Supposons un instant que nous puissions identifier les "parties" d'un organisme. Ces "parties" ne sont pas des pièces d'assemblage distinctes qui sont assemblées pour former un tout, mais elles apparaissent en même temps que le reste du corps pour créer un tout. Au fur et à mesure qu'un organisme se développe, des "parties" plus distinctes apparaissent, qui ne "constituent pas le tout mais découlent de l'existence du tout". L'émergence dynamique des propriétés à travers les relations, à différents niveaux, avec les "parties" d'un organisme nous ramène à ce qui est un processus indivisible et non un assemblage de parties. L'interdépendance de tout au sein du processus influence et façonne tout - le tout façonnant les "parties", les "parties" façonnant le tout. L'organisme n'est pas un agrégat mais une unité caractéristique.

 "... au niveau phénoménologique, nous voyons cela tout le temps. Lorsque les molécules forment de nouveaux ensembles, des qualités totalement nouvelles, imprévisibles à partir des parties constituantes apparentes, émergent : ainsi, une substance cristalline blanche et savoureuse - le sel de table - émerge des composants du sodium, un métal gris terne et malléable, et du chlore, un gaz jaune verdâtre malodorant et toxique." (McGilchrist, 2021, p. 460)

Les machines ne s'adaptent généralement pas en réponse à l'usure ou à la défectuosité de certaines pièces. Les machines ne sont généralement pas conçues pour inventer comme ça une solution locale à de tels problèmes, afin de poursuivre, voire d'améliorer, la finalité de la machine.
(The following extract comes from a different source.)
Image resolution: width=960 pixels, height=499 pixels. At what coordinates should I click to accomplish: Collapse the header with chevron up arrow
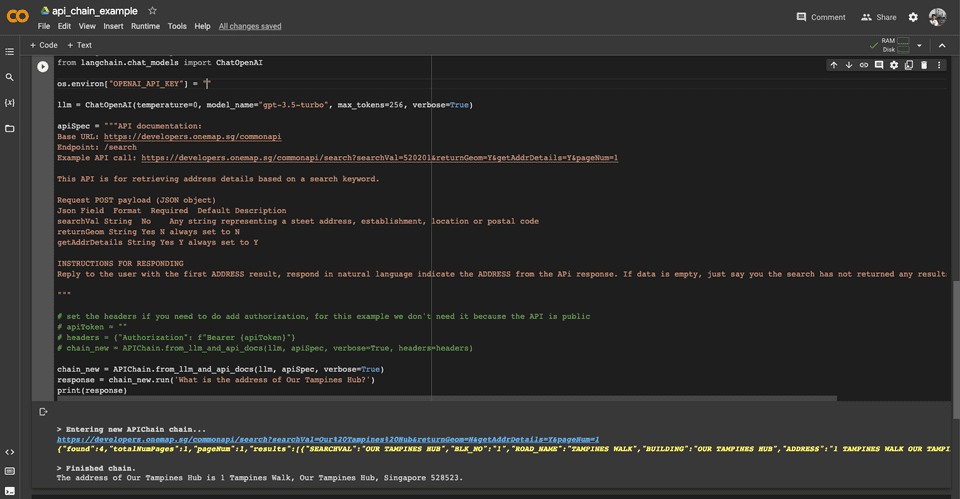pyautogui.click(x=942, y=45)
Un organisme, en revanche, peut réagir de manière créative pour se guérir lui-même, voire régénérer des parties entières de son corps. Le ver plat peut régénérer son corps entier, y compris son cerveau central, à partir d'un simple fragment de lui-même. De plus, le ver plat régénéré, ou les vers plats si de nombreux fragments se régénèrent, conservent la mémoire du ver d'origine, c'est-à-dire qu'ils se souviennent de la façon de se déplacer dans un labyrinthe.

Les cellules, ainsi que l'ensemble de l'organisme, font preuve d'intelligence - cette capacité à faire face de manière constructive à l'imprévu - grâce à laquelle le tout influence les "parties" autant que les "parties" influencent le tout. Les "parties" ont accès à des informations sur l'ensemble et agissent de manière intelligente au service de l'ensemble.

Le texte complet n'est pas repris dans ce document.